Пустырь, которым Павел прошел от тракторов к сараям и месту, где был полевой стан, продолжался и дальше, тянулся по отлогому взгорку в сторону восточного небосклона, наливавшегося фиолетово-синей вечерней мглой. Только тут был пустырь, образовавшийся не из сада, а из парка, в котором когда-то росли могучие дубы, клены, липы. Их низкие, обколотые на растопку топорами пни серели в траве, меж кустиков терновника и какой-то сорной древесной поросли, которая народилась и пустила корни уже после того, как погиб парк. Павел толкнул ногой один из пней, он сухо треснул, посыпались щепа, крошки гнили, коричневая, как молотый кофе, пыль. А какой гордый великан дуб стоял здесь! Какая обидная, злая судьба: сначала парк, дремучий, как девственный лес, потом пни, вот этот чахлый, беспородный, безымянный кустарник, а завтра и вовсе ничего – пустое ровное место…

Поблизости негромко засвистал соловей. В свисте его была неуверенность, он будто посылал в пространство вопрос: можно ли ему запеть, или это опасно, надо сидеть в листве тихо, затаившись, – и сразу же смолк на первой же своей мелодии. Потянулись секунды тишины, казалось, что ему не будет никакого ответа, но вот справа, с дальнего края пустоши, из темного, почти черного на закатном зареве вала сиреневых кустов, облитых поверху огнисто-лиловой пеной цветения, отозвался другой соловей. Голос был посмелее, звонче, и пропел он не одну, а целых три мелодические фигуры. Ему тут же, без паузы, откликнулся первый соловей, пустив щедрую, причудливо изломанную трель, но далеко еще не ту, какую, чувствовалось, он мог произвести, откликнулся благодарно, в радостной освобожденности от своей неуверенности, счастливый, что он не одинок и песня его подхвачена. Впереди, в кустах терновника, тоже засвистал соловей, на свой особый лад, не слушая первых двух, не согласуясь с ними, а как-то совсем самостоятельно. Послышались еще голоса, а там еще и еще… В следующую минуту вся усадьба была уже вперехлест пронизана щелканьем, цоканьем, свистом самой разной высоты, самых разных оттенков, и все это звучало то в лад, в несколько музыкальных потоков, то сталкивалось, противореча, рассыпалось нестройно, но все равно удивительно красиво, чтобы затем опять объединиться в один недолгий общий поток и опять расколоться на множество русел.

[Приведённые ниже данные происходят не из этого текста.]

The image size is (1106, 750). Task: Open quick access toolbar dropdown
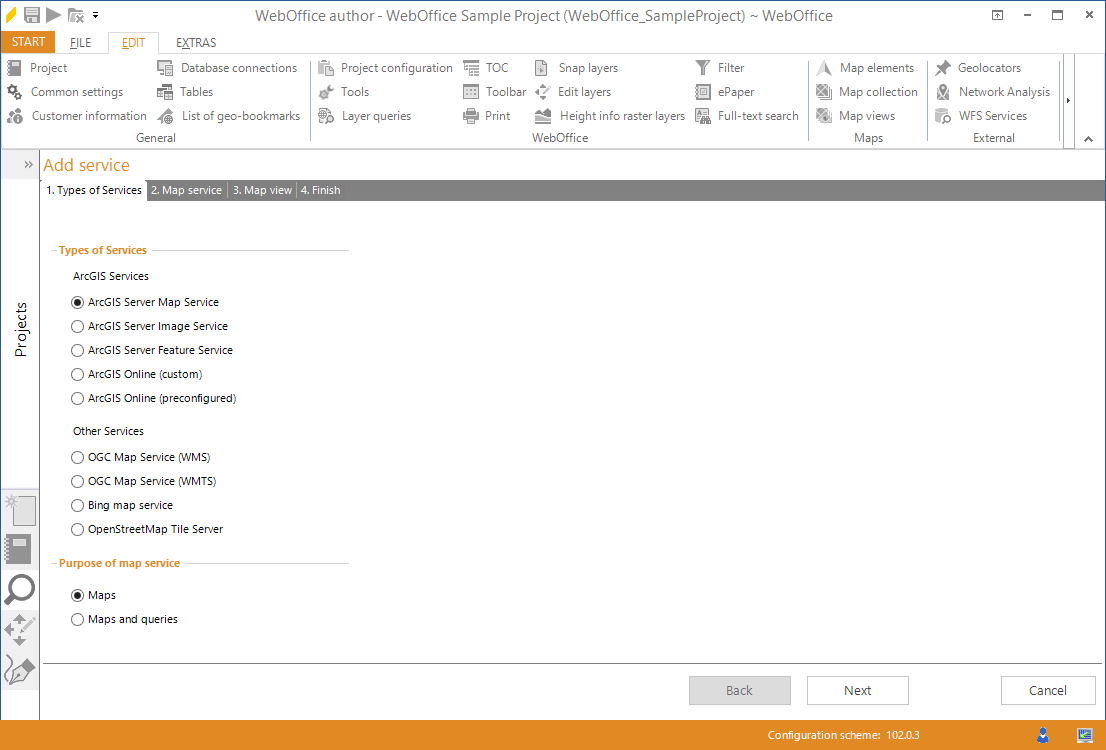[96, 15]
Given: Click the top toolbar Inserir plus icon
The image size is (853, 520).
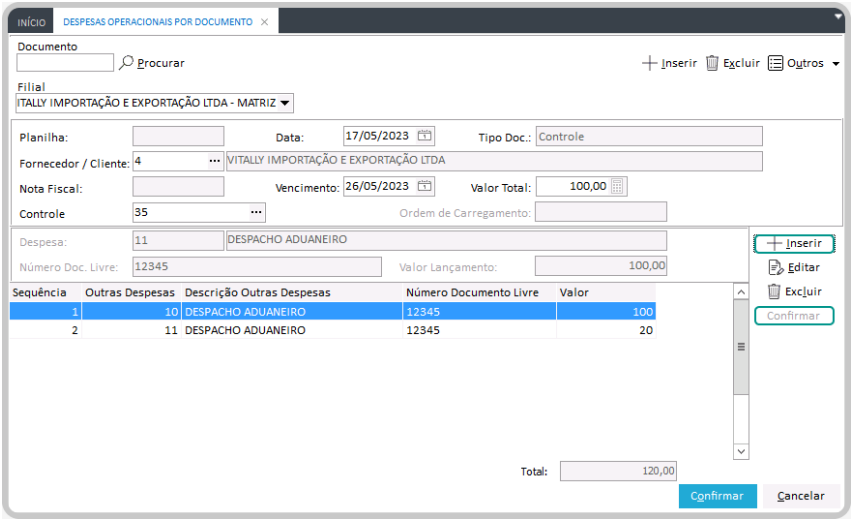Looking at the screenshot, I should click(650, 63).
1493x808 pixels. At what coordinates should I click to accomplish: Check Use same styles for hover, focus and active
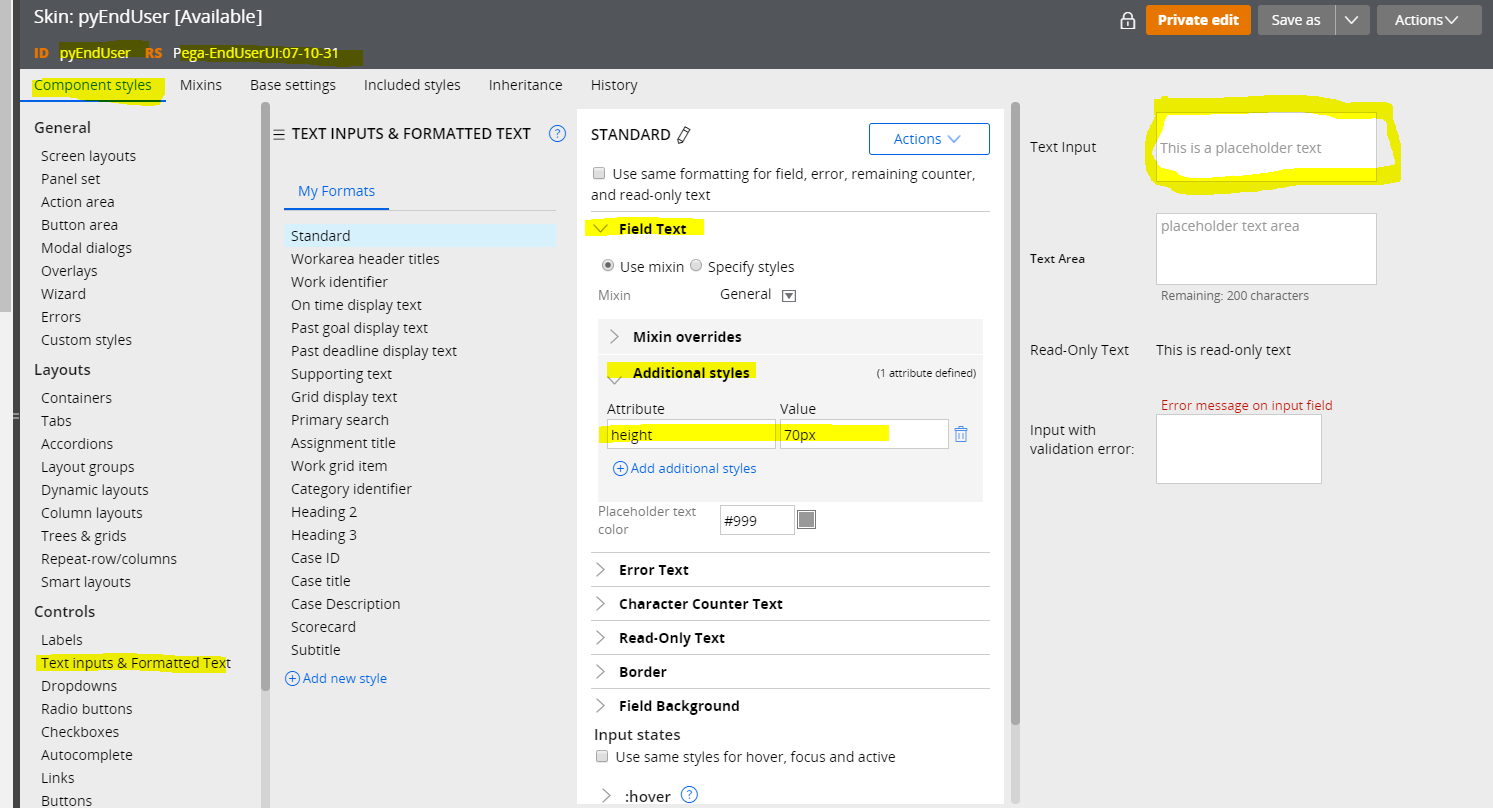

Не могло быть, чтобы соловьи сложили свой хор только что, они, конечно, уже пели, их партии были уже распределены, но грохот моторов напугал их, заставил затаиться, помолчать, пока не выяснилось, что это всего-навсего хорошо знакомые им тракторы и можно без всякой опаски продолжать. Павел невольно приостановился, а потом и вовсе стал неподвижно, вслушиваясь, и только минут через пять вспомнил про ведро.